JG : Moi, je continue de trouver en vieillissant. Vous allez ressentir ça aussi. On a une autre vision de la chose, une autre couleur, un autre son.

CHANTER LONGTEMPS

Juliette Gréco est un exemple de longévité inspirant ?

IB : J'ai envie de chanter aussi longtemps qu'elle, ce qui veut dire toujours. Je veux que ma voix résonne comme la sienne résonne encore avec justesse. Pour moi, chanter, c'est vital. Si je ne chantais pas, il faudrait m'enfermer quelque part, ou il faudrait me faire faire de la boxe. Je serais une championne !

JG : Je ne veux pas savoir ce qui va m'arriver quand je vais arrêter.

IB : Je n'ai pas envie d'arrêter.

JG : Moi non plus ! Mais il faut que l'intendance suive. Et l'intendance, c'est ça (elle montre son corps).

Il y a des moments dans votre vie où vous avez moins chanté ?

JG : Oui, il y a eu une désaffection du public, pendant la période yéyé. Les demi-salles, ça me mettait les larmes aux yeux. Comme j'ai la chance d'être exportable, je suis partie à l'étranger. Mais si j'avais eu l'obligation de rester en France, j'aurais pleuré tous les jours. Et puis tout à coup, les jeunes sont arrivés dans les salles. Pourquoi ?

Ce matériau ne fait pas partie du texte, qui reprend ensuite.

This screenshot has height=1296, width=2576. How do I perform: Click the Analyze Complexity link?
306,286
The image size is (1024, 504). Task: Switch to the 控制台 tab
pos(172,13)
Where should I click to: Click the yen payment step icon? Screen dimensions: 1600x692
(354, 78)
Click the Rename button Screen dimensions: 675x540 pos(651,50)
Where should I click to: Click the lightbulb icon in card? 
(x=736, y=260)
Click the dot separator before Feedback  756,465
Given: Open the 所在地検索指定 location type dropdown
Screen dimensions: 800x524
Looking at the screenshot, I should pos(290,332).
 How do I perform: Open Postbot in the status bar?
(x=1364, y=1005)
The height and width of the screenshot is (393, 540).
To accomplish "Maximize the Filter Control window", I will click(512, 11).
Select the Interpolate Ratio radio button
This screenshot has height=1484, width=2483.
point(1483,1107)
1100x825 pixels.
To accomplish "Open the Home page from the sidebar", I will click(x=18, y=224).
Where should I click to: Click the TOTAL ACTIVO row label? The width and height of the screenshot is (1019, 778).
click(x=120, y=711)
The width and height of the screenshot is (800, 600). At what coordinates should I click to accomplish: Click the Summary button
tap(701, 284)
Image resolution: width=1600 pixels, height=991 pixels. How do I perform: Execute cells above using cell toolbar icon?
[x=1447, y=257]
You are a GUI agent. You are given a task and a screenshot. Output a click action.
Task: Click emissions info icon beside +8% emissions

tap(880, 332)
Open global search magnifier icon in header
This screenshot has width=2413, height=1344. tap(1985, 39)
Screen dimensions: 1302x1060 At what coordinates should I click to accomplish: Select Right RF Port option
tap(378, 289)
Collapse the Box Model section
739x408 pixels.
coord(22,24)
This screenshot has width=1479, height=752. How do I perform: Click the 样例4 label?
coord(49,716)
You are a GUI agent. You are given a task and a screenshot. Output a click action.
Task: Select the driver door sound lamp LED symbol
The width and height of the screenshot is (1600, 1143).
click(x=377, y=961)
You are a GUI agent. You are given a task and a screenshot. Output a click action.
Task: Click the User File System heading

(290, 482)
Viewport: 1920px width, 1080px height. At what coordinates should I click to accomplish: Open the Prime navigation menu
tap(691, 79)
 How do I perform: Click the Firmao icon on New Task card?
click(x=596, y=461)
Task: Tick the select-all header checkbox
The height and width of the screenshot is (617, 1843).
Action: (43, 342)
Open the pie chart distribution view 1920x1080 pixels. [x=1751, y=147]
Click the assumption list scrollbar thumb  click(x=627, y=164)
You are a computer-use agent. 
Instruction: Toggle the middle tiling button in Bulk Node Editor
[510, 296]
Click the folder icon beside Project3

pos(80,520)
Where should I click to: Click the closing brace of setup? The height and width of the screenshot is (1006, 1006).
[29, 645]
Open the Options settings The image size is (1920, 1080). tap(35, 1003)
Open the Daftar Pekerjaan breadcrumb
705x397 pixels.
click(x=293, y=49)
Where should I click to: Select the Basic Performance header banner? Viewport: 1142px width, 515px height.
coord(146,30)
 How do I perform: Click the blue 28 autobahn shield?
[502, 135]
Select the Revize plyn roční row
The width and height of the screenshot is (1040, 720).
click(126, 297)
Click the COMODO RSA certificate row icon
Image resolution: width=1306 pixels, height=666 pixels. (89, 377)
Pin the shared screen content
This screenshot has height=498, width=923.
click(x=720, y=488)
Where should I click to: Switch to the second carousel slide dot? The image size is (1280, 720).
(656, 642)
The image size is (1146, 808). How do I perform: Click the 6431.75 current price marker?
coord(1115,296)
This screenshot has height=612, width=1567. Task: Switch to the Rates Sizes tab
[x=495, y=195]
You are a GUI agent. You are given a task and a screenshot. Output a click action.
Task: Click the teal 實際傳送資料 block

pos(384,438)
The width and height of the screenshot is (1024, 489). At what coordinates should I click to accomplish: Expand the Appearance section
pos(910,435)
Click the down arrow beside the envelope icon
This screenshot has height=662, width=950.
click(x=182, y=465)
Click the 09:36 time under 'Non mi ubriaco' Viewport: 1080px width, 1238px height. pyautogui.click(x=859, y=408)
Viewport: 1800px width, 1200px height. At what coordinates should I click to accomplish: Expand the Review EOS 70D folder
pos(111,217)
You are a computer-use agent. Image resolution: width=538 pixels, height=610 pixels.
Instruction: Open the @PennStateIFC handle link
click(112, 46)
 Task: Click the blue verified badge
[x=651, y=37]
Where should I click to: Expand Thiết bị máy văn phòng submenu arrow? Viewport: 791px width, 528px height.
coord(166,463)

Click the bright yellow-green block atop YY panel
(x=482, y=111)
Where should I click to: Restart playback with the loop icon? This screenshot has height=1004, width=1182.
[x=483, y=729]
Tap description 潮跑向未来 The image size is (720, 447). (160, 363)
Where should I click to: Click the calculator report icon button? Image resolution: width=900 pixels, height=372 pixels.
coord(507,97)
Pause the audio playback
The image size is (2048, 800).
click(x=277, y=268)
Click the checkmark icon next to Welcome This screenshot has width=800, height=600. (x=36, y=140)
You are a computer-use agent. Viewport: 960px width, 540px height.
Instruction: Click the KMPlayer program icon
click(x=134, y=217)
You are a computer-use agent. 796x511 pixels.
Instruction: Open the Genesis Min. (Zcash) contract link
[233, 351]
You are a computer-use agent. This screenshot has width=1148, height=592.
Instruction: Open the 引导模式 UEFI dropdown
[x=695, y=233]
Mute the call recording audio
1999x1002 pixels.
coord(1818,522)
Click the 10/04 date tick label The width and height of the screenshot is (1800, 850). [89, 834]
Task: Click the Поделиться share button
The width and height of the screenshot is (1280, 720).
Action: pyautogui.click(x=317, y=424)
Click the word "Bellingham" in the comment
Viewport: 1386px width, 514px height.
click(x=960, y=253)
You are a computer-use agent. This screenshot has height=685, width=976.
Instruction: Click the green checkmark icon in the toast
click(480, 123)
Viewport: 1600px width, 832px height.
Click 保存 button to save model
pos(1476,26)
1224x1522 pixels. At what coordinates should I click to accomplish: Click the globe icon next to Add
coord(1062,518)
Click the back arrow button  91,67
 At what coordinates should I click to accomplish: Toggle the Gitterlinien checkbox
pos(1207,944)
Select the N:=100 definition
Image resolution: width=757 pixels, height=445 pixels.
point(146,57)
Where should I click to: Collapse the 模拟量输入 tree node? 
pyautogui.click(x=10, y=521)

IB (faisant le signe de chance) : Ça, c'est...

JG : ... un miracle.

IB : C'est parce qu'elle l'a dans l'oeil. La jeunesse éternelle. C'est ce que je me suis toujours dit, il ne faut jamais perdre ça, cet éclat de l'enfance.

JG : Ne jamais perdre l'éblouissement, l'insolence, la surprise. Ne jamais croire que c'est pour toujours. Moi, j'ai cessé d'avoir des entractes parce que j'ai peur que les gens s'en aillent ! En plus, ça me fatigue, les entractes.

IB : Oui, on retombe. En fait, je préfère les endroits où on peut faire le spectacle en une seule partie, parce qu'on garde la tension... sexuelle !

JG : Mais oui, ça monte un spectacle ! C'est construit pour monter, pas pour s'arrêter au milieu. Comme si tout d'un coup, on arrêtait de faire l'amour en disant je reviens. Non ! On s'en va ou on continue.

CHANTER TOUJOURS

Vous avez gardé ce plaisir d'être sur la scène tout le temps ?

JG : C'est la rencontre. Tu sais, ce moment où, tout à coup, il y a un tel silence qu'on voudrait que ça dure toute la vie.

IB : Je sais.

JG : Tout à coup, on est en phase totale. Pas tout le temps, ce n'est pas tous les jours fête, mais quand ça arrive...

IB : Oui, on retient son souffle, et on respire tous en même temps.

JG : On est ensemble totalement. C'est fou.

IB : Mais c'est accepter aussi que tu arrives seule et que tu vas repartir seule. Mais il y a des moments bénis comme ça, des points d'orgue, qui te donnent une espèce de souffle, de confiance.

JG : Un souffle magique. Alors on sait qu'on a bien fait de venir.

IB : C'est toujours à refaire, il n'y a jamais rien d'acquis dans ce métier. On avance sur un fil en espérant se rendre au bout.

JG : On est au-dessus du vide tout le temps. C'est un métier éminemment dangereux, qui peut tuer. Ces pauvres gamins et gamines, qu'on porte au pinacle, et tout d'un coup, quand le citron est pressé, on les jette. Je trouve ça monstrueux. Pour moi, c'est du proxénétisme. On les fout sur le trottoir, on les tue et on les jette. Ou on les jette, et c'est comme les tuer.

Isabelle Boulay sera en spectacle le 12 juin au Théâtre Maisonneuve de la Place des Arts.

Juliette Gréco sera en spectacle le 14 juin à la Maison symphonique.